I dunno about gating the actual dungeons behind a test dummy, but I will say in my limited experience with the SSS dummy it has helped me improved on my DPS as monk by a million times. I started using it 2 to 3 months ago and since then I've had to change my rotations bit by bit with an ilvl 210 weapon and learned more about how I'm posed to play. Now before I got my lore weapon I had pushed myself to beat the test each day everyday, sometimes all day. I finally was able to beat each test for myself - not ALL the dummies test- but the ones I was failing at 3 months ago I can now beat. The Dummy DOES help, but it only helps if the person in question WANTS it too. I'm now testing my lore weapon and fixing my rotations everyday to make sure I'm always at the top of my game.

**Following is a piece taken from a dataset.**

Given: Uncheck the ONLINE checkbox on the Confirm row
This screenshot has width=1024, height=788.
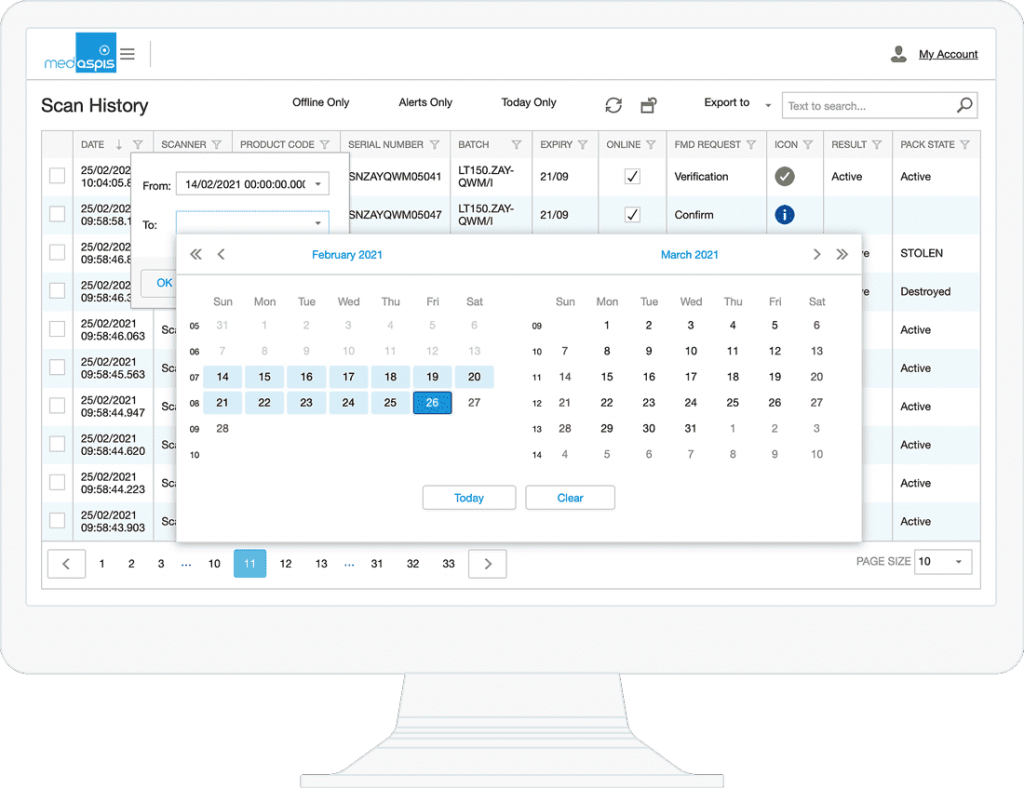Looking at the screenshot, I should coord(634,213).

I even bought a dummy to put in my yard to test every morning I log on just to make sure I keep what I learned in practiced. With all that being said tho I only improved because I wanted too. I wanted to not be a bad monk and I'm still not where I want to be. It's seriously gotten to the point my FC yells at me cause I refuse to stop training and my DPS tho improved I still feel is shit. Currently I sit around 1600 for 3 mins on a normal dummy. I need to do another SSS to see where I am otherwise. It's not the greatest by far I still suck, but I want to improve. I said that to say ALOT of players don't do what I do sadly. I don't think putting a dummy before a dungeon would help either. I wouldn't care and would LOVE it. AS I come from a life of fighting games this is normal. But not everyone does and I feel this idea if made would only make more people leave than help. What we need is something to make people WANT to improve and that is on a person to person bases.
Now does the SSS dummy change if lets say I go on my DRK and try it? I only have done SSS on monk so I have no idea how it works on other classes. So while a good idea, I think it wouldn't work as you want OP as self improvement is on the person, and sadly what I just mentioned what I do isn't the norm.